## WORK ITEM
Would you please output the records exactly as they appear below?

*** Begin section ***

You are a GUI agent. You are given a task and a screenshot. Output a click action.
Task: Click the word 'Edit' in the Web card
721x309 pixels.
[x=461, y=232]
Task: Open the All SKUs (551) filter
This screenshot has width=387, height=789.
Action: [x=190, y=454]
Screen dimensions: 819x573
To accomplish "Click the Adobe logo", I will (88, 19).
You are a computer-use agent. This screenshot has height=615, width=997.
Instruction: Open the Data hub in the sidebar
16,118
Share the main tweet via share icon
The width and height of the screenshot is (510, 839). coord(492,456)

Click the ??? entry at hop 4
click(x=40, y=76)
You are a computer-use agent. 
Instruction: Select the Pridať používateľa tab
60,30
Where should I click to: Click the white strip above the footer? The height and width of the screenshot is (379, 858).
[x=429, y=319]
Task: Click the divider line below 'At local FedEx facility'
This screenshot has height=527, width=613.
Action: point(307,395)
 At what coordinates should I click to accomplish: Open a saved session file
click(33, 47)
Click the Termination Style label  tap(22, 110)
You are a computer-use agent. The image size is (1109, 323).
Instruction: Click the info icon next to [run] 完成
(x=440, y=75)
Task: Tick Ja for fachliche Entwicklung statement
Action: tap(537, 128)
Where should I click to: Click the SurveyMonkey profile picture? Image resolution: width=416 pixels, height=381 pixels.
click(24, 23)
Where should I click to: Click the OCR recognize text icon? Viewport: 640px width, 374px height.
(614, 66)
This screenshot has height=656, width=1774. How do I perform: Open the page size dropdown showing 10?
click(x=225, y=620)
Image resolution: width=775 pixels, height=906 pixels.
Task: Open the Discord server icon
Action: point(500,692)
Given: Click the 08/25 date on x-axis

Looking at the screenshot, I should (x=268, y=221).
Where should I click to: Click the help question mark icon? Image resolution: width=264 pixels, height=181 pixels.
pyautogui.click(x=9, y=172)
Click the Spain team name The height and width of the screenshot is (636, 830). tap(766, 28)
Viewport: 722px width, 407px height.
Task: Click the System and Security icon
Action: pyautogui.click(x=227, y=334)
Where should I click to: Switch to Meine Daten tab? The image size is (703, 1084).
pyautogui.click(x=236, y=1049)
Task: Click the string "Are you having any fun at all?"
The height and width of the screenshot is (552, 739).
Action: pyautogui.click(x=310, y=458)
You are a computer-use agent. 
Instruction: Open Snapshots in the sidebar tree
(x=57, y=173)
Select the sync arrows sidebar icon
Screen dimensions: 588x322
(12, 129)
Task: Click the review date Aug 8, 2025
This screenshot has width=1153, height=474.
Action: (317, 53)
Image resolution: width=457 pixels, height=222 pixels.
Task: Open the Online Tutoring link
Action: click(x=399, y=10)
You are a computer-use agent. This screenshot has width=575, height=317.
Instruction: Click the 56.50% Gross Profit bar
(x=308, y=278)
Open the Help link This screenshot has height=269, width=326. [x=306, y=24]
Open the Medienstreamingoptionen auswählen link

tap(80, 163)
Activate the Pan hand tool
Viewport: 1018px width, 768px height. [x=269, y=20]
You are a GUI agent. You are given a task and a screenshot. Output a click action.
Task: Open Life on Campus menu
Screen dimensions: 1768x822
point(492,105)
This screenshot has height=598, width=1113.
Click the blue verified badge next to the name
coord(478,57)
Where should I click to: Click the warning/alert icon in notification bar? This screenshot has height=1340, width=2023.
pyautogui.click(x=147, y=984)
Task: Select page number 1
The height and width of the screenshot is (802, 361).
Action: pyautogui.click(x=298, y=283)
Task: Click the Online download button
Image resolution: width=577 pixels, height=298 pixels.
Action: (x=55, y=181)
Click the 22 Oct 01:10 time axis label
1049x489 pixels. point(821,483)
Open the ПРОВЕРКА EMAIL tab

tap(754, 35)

*** End section ***

## RESULT FOR THIS EXERCISE
You are a GUI agent. You are given a task and a screenshot. Output a click action.
Task: Click the word 'Edit' in the Web card
721x309 pixels.
[x=461, y=232]
Task: Open the All SKUs (551) filter
This screenshot has width=387, height=789.
Action: [x=190, y=454]
Screen dimensions: 819x573
To accomplish "Click the Adobe logo", I will (88, 19).
You are a computer-use agent. This screenshot has height=615, width=997.
Instruction: Open the Data hub in the sidebar
16,118
Share the main tweet via share icon
The width and height of the screenshot is (510, 839). coord(492,456)

Click the ??? entry at hop 4
click(x=40, y=76)
You are a computer-use agent. 
Instruction: Select the Pridať používateľa tab
60,30
Where should I click to: Click the white strip above the footer? The height and width of the screenshot is (379, 858).
[x=429, y=319]
Task: Click the divider line below 'At local FedEx facility'
This screenshot has height=527, width=613.
Action: point(307,395)
 At what coordinates should I click to accomplish: Open a saved session file
click(33, 47)
Click the Termination Style label  tap(22, 110)
You are a computer-use agent. The image size is (1109, 323).
Instruction: Click the info icon next to [run] 完成
(x=440, y=75)
Task: Tick Ja for fachliche Entwicklung statement
Action: tap(537, 128)
Where should I click to: Click the SurveyMonkey profile picture? Image resolution: width=416 pixels, height=381 pixels.
click(24, 23)
Where should I click to: Click the OCR recognize text icon? Viewport: 640px width, 374px height.
(614, 66)
This screenshot has height=656, width=1774. How do I perform: Open the page size dropdown showing 10?
click(x=225, y=620)
Image resolution: width=775 pixels, height=906 pixels.
Task: Open the Discord server icon
Action: point(500,692)
Given: Click the 08/25 date on x-axis

Looking at the screenshot, I should (x=268, y=221).
Where should I click to: Click the help question mark icon? Image resolution: width=264 pixels, height=181 pixels.
pyautogui.click(x=9, y=172)
Click the Spain team name The height and width of the screenshot is (636, 830). tap(766, 28)
Viewport: 722px width, 407px height.
Task: Click the System and Security icon
Action: pyautogui.click(x=227, y=334)
Where should I click to: Switch to Meine Daten tab? The image size is (703, 1084).
pyautogui.click(x=236, y=1049)
Task: Click the string "Are you having any fun at all?"
The height and width of the screenshot is (552, 739).
Action: pyautogui.click(x=310, y=458)
You are a computer-use agent. 
Instruction: Open Snapshots in the sidebar tree
(x=57, y=173)
Select the sync arrows sidebar icon
Screen dimensions: 588x322
(12, 129)
Task: Click the review date Aug 8, 2025
This screenshot has width=1153, height=474.
Action: (317, 53)
Image resolution: width=457 pixels, height=222 pixels.
Task: Open the Online Tutoring link
Action: click(x=399, y=10)
You are a computer-use agent. This screenshot has width=575, height=317.
Instruction: Click the 56.50% Gross Profit bar
(x=308, y=278)
Open the Help link This screenshot has height=269, width=326. [x=306, y=24]
Open the Medienstreamingoptionen auswählen link

tap(80, 163)
Activate the Pan hand tool
Viewport: 1018px width, 768px height. [x=269, y=20]
You are a GUI agent. You are given a task and a screenshot. Output a click action.
Task: Open Life on Campus menu
Screen dimensions: 1768x822
point(492,105)
This screenshot has height=598, width=1113.
Click the blue verified badge next to the name
coord(478,57)
Where should I click to: Click the warning/alert icon in notification bar? This screenshot has height=1340, width=2023.
pyautogui.click(x=147, y=984)
Task: Select page number 1
The height and width of the screenshot is (802, 361).
Action: pyautogui.click(x=298, y=283)
Task: Click the Online download button
Image resolution: width=577 pixels, height=298 pixels.
Action: (x=55, y=181)
Click the 22 Oct 01:10 time axis label
1049x489 pixels. point(821,483)
Open the ПРОВЕРКА EMAIL tab

tap(754, 35)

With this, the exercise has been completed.